BY MASANOBU MATSUMOTO
コンセプトは「アートなものならば何でもあり」。アート作品はもちろん、作品集や雑誌、Tシャツなどのグッズまでをランダムに紹介するウェブサイト「ARTRANDOM」が話題だ。発行人は、長年、ニューヨークを拠点に海外のアートや周辺のカルチャーシーンを日本に伝えてきた田辺良太。現在はアート関連のアドバイザーやコンサルタントとしても活躍するいわばアートの目利きである。コロナ禍で移動の制限が設けられる中、自宅でも楽しめるアートコンテンツを提供したい――そんな思いから、このサイトを立ち上げたという。
サイトでは、田辺がアートフェアや展覧会を紹介するコラム記事「VISIT」、アートコレクションを楽しむ著名人へのインタビュー「COLLECTOR」など豊富なコンテンツが楽しめる。とりわけ面白いのは、ECサイト風にアート関連のアイテムが並ぶ「BROWSE」だ。田辺のほか、クリエイターやアート関係者が自身の好きな“アートなもの”を公開するコーナーで、ギャラリストの小山登美夫のトム・サックスのロケット花火や、藤井フミヤが愛するピエロ・フォルナセッティの作品集などをラインナップ。価格が付けられているものは、購入も可能だ。

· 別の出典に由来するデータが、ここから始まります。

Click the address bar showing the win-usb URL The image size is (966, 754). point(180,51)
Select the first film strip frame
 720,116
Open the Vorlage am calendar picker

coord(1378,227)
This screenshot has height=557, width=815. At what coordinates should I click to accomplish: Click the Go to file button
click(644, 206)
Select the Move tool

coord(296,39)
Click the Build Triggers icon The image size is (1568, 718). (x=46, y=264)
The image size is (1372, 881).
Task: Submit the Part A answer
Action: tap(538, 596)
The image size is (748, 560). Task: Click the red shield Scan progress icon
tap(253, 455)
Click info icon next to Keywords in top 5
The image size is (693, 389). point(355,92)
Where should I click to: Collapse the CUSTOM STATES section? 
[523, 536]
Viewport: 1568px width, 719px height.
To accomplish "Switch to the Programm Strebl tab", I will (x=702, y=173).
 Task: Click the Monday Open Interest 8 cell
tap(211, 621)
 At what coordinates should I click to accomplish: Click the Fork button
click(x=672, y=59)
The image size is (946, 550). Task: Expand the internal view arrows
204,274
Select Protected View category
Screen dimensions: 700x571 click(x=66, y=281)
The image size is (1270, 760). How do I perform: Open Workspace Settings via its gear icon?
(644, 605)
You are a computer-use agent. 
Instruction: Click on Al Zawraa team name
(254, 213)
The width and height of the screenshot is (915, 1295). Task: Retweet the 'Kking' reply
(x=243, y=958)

また、ギャラリーや作家とタッグを組み、選りすぐりの現代アートを2週間限定で販売する「ART FOR SALE」もこのサイトの目玉コーナーだ。11月30日(月)までは今年セリーヌとのコラボレーションで話題になったドイツのアーティスト、アンドレ・ブレッツアーの絵画作品を出品中。11月30日からは、小山登美夫ギャラリーの協力により、ダミアン・ハーストの代表的シリーズ「スポット・ペインティング」を元にした木版画《Gly-Gly-Ala》が登場する予定だ。ダミアンは、輪切りにした動物をホルマリン漬けにした彫刻など、死や身体をテーマにしたショッキングな作品で世界的に知られる作家。同じサイズのドットを色が隣合わないように配置したこの《Gly-Gly-Ala》は、いくつかのドットが浮き出て見えたり、沈んで見えたりする。人間の視覚の不確かさとともに、純粋な色の楽しさを体感させる作品だ。